Pain beyond the pump
Record gas price impacts being felt across Va. industries
Ravi Patel watched as gas prices began their upward spiral and responded accordingly.
To help offset fuel surcharges for deliveries, Patel, CEO of Sina Hospitality, placed larger orders for the linens, toiletries and other dry good items that his employees need to stock the Richmond-area hotels his company operates. “Kind of like everybody’s stockpile during COVID,” Patel said Wednesday. “Same thing with us, you know — the gas prices are higher, we know they’re higher and so the right thing to do is to stockpile as much as we can.”
Gas prices continue to surge as Russia’s war with Ukraine results in mounting sanctions coupled with Tuesday’s ban on Russian oil imports announced by the Biden administration. The average price of regular unleaded gas in Virginia hit $4.18 per gallon Wednesday, topping the record set only a day earlier, when the cost increased to $4.10, according to AAA. While Virginia lags slightly behind the national per-gallon price of $4.25, prices in Northern Virginia were among the highest in the state, with Fairfax County hitting $4.31 Wednesday.
Chris Thompson is vice president of business development for Harrisonburg-based third-party-logistics firm InterChange Group. In addition to warehousing, the company operates about 60 tractor-trailers. InterChange negotiates fuel charges with customers on a sliding scale, which have increased along with fuel prices.
“Fuel for a trucking company is one of our single largest expenses,” Thompson said. “When you start seeing fuel – I saw it locally here today over $5 – that starts to get extremely expensive. Before long, if those prices continue to inch up, you’re looking at nearly $1 a mile to run a truck.”
That’s a cost that might ultimately get passed along to the consumer, Thompson said.
If high fuel prices drag on into the spring and summer months it could have a drastic impact on the already struggling travel and leisure industries, which are still continuing their recovery from the COVID-19 pandemic, said Virginia Restaurant, Lodging and Travel Association President Eric Terry.
A more immediate effect might be borne out on the supply chain. Food prices have already increased dramatically with inflation; Terry said he’s concerned that food suppliers will also see dramatic increases.

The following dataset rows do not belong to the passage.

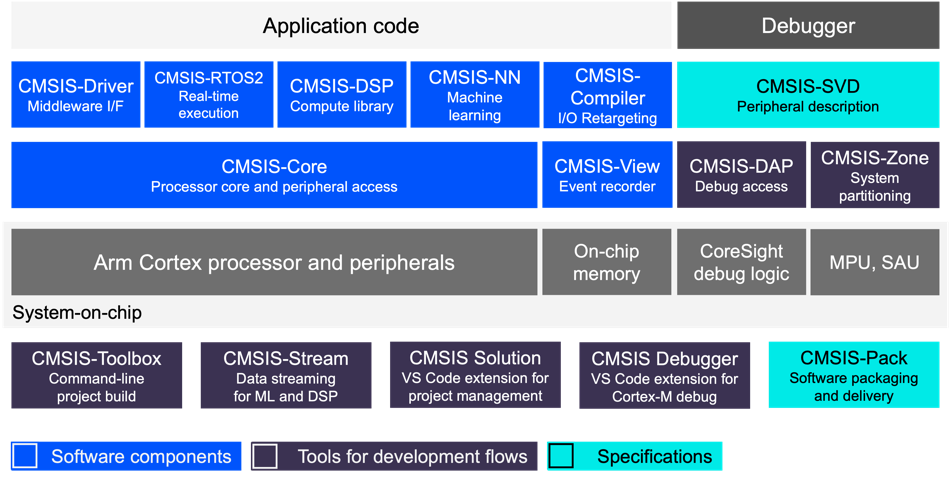The width and height of the screenshot is (950, 479).
Task: Select the CMSIS-Pack software packaging block
Action: (854, 376)
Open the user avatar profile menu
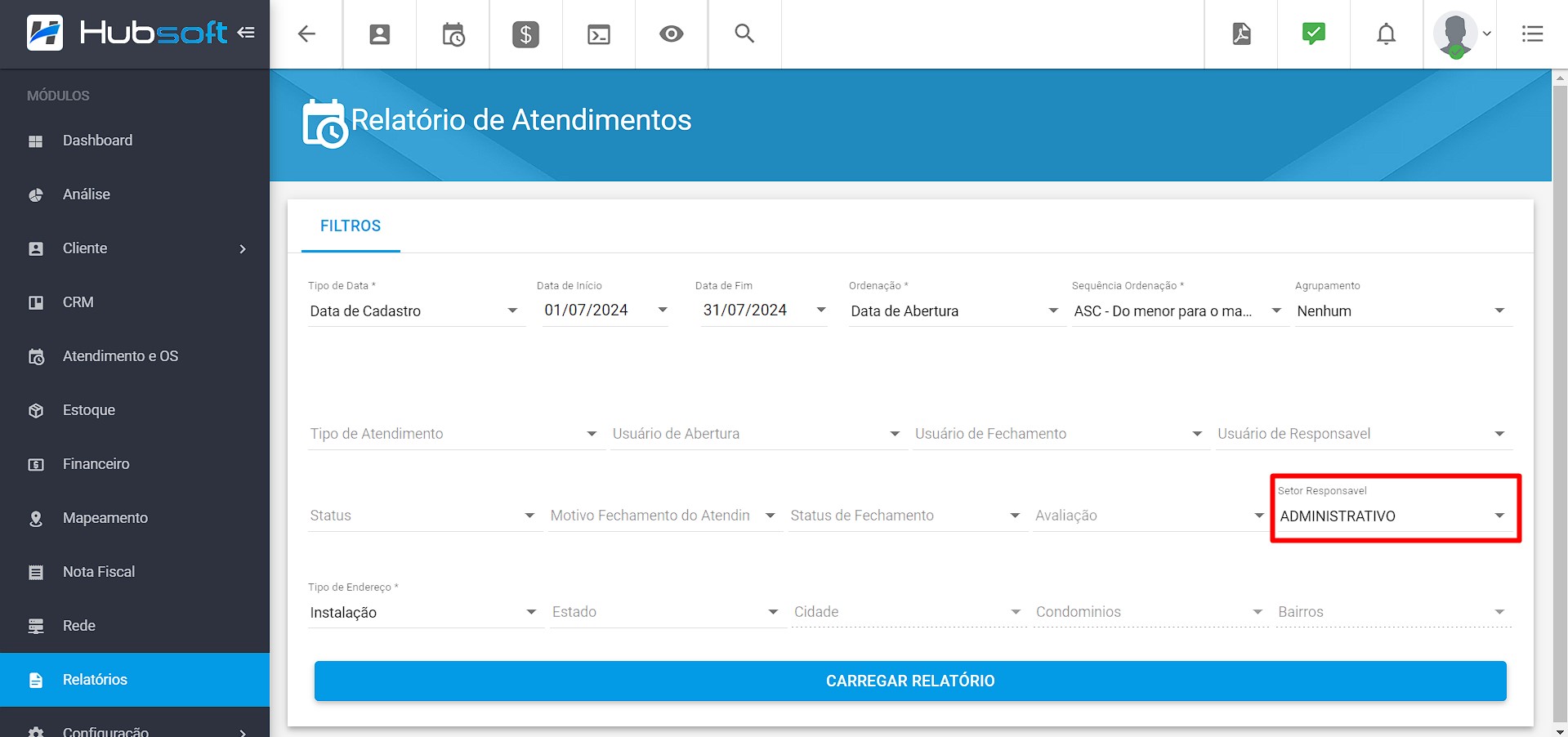The height and width of the screenshot is (737, 1568). tap(1462, 34)
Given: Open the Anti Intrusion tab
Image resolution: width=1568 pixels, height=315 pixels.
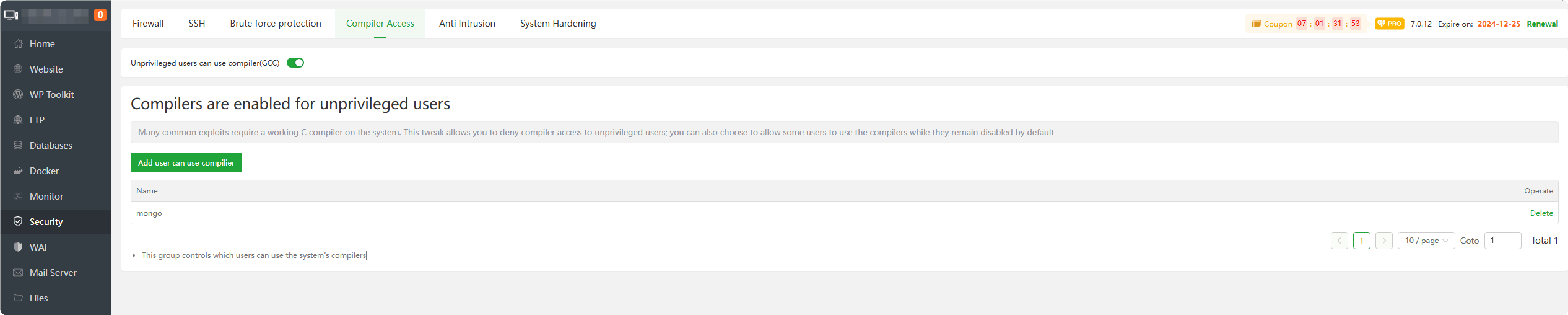Looking at the screenshot, I should click(467, 24).
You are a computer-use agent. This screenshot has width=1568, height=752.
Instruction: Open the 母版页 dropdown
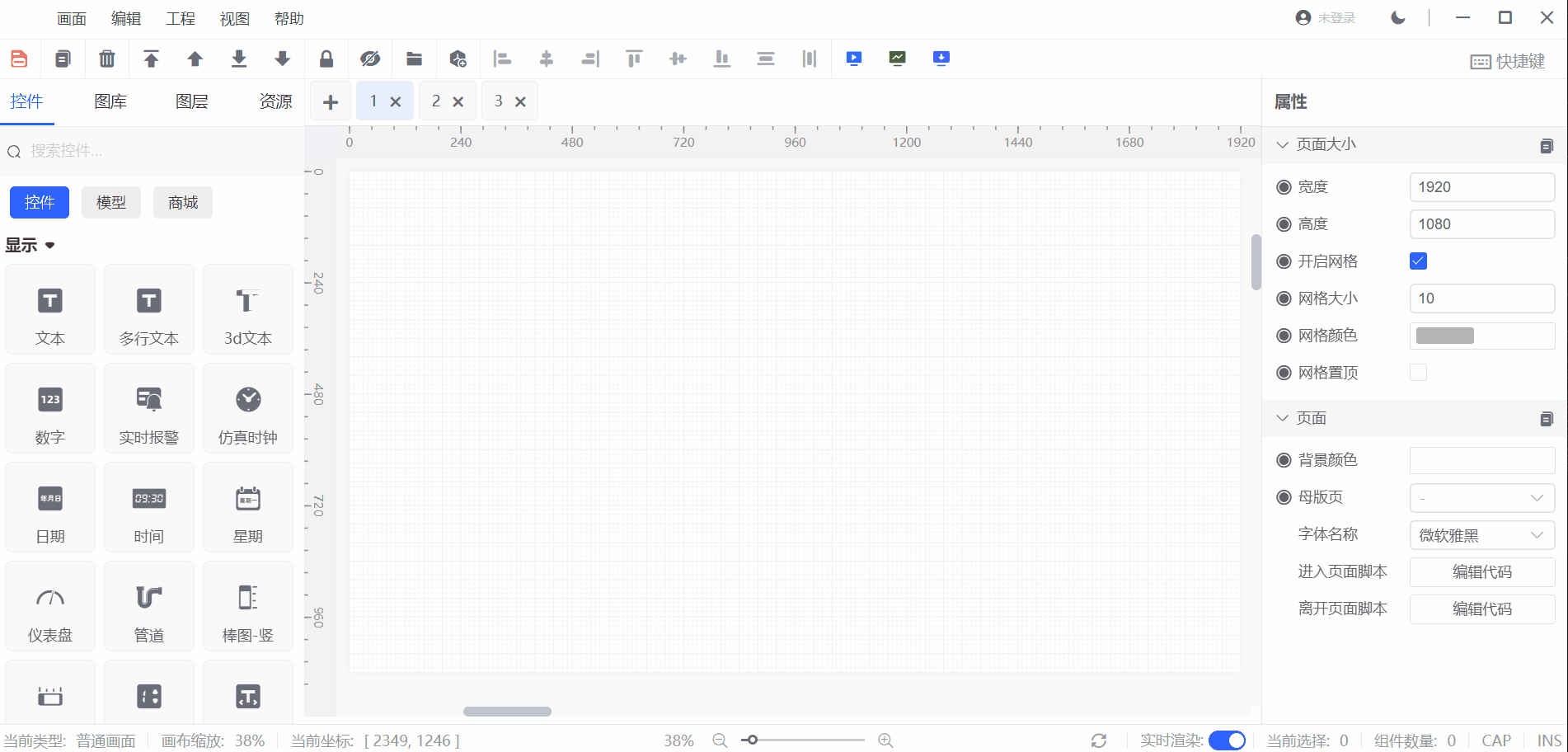tap(1481, 498)
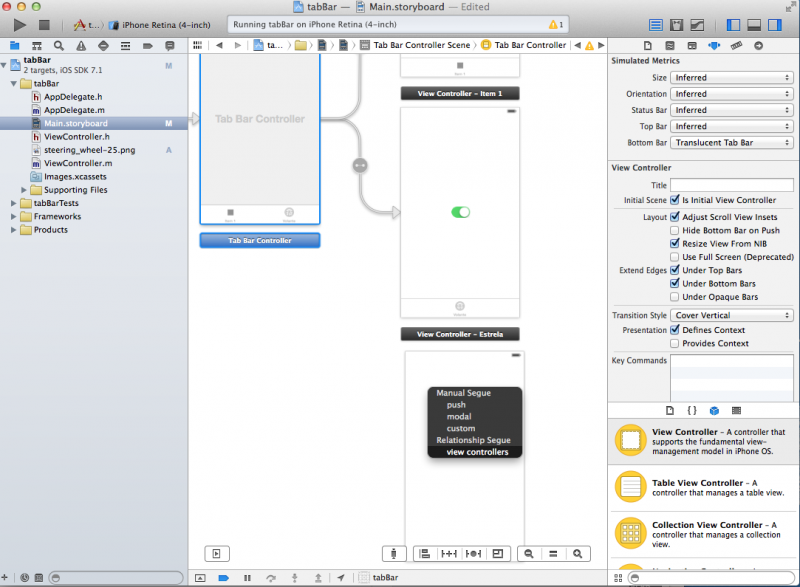Open the Size inspector ruler icon
800x587 pixels.
point(736,45)
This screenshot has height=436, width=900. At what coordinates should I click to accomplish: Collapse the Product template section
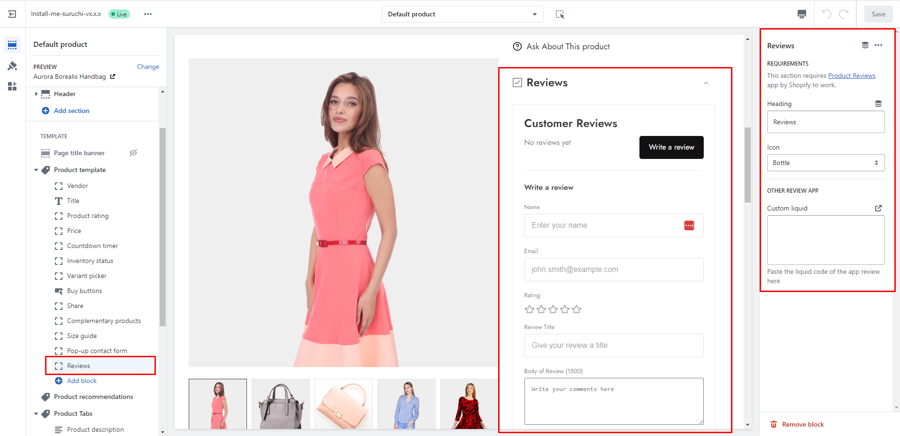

“I think it has a potential to kind of have a one-two punch on the industry,” Terry said.
Nick Patel is president of Kalyan Hospitality, which operates several limited-service hotels along Interstates 95, 64 and 81. Higher gas prices have historically translated to lower occupancy, and with spring break approaching, he’s witnessing a similar trend. He’s also bracing for additional surcharges for supplies. If those keep up over the long term, he anticipates having to compensate by raising nightly room rental rates.
“It’s a trickle-down effect for everything,'” he said. “Goods, I mean, A to Z, it’s gonna affect us everywhere.”
Ravi Patel is also bracing for price increases for supplies. Sina is constructing a hotel in Chester, which it expects to open in June, and has three other hotels under development. Freight quotes that were good for seven days are now good for about 24 hours, he said. Increasing costs could force the company to expand budgets.
While he said it’s difficult to say if decreases in current occupancy are the direct result of gas prices, Patel said he’s fearful that prolonged high prices could lead families to halt summer travel.
“A family of four, you’re not going to go to the beach, or go up and down 95 if you can go five minutes from your house and go do something outside,” he said, “You’re not going to stay at a hotel because all your hotel money is gonna get eaten up in gas.”